Figure 2: What is ROSA?
A pair of ROSA and TOSA are combined together inside a transceiver, forming the main transceiver elements and enabling transmitting as well as receiving.
BOSA in BiDi Transceivers
BOSA is short for Bi-Directional Optical Sub-Assembly. It is apparent that BOSA has something to do with BiDi transceivers just as the name indicates. BOSA generates with the development of optical transceiver manufacturing technology. As the transceivers are made much smaller, TOSA and ROSA can be integrated during the coupling process. BOSA are integrated by TOSA, ROSA and a WDM filter, enabling it to support two wavelengths on a fiber using bidirectional technology.
What Is PCBA?
PCBA is the abbreviation of Printed Circuit Board Assembly. It can be also called PCB Assembly or Printed Circuit Assembly.

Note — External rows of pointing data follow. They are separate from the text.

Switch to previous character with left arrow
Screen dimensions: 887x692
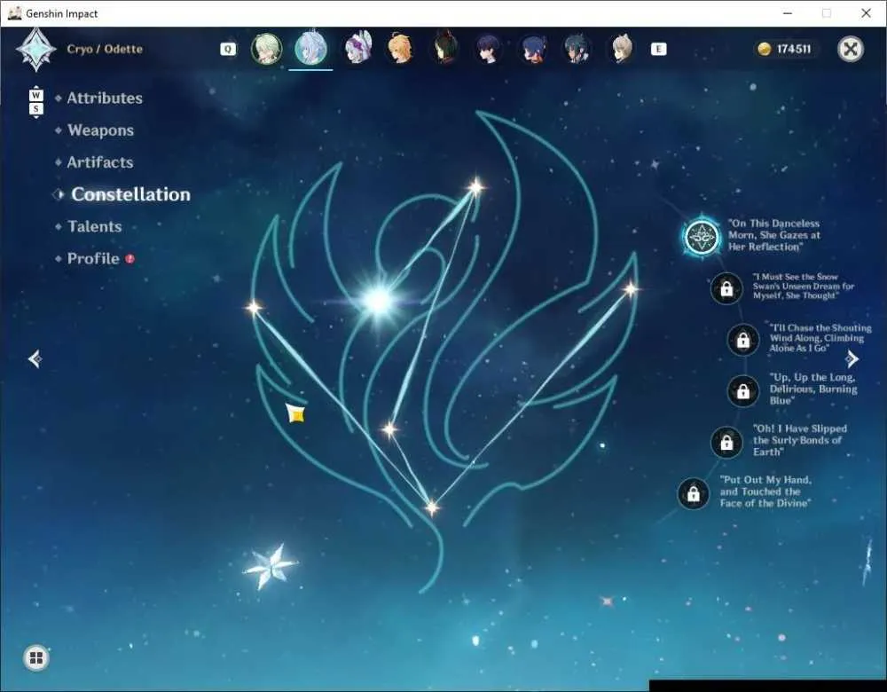(35, 358)
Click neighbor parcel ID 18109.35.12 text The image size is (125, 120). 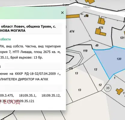point(51,95)
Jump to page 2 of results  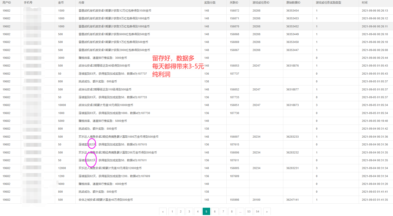click(x=181, y=211)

Surface Mounted Technology (SMT) and Dual In-line Package (DIP) are both common methods used in PCB Assembly. Generally, PCB bare board passes through the SMT upper part, and then passes through the entire process of the DIP plug-in. Active and passive electronic components are soldered onto the printed circuit board then the PCBA can be used in a transceiver. PCBA performs the functions of assuring integrated circuits and other electronic components fixed, ensuring the quality of the electronic equipment, and so on.
Difference Between PCB and PCBA
Simply speaking, the main difference between PCB and PCBA is that PCB is a bare board but PCBA is a finished one. PCB, which means Printed Circuit Board, is a carrier for electrical connection of electronic components. PCBA is a completed assembly, which is to say, apart from PCB, there are other parts that are assembled onto the PCBA. After the process of assembling PCB with Surface Mounted Technology (SMT) or something else is finished, PCBA is completed.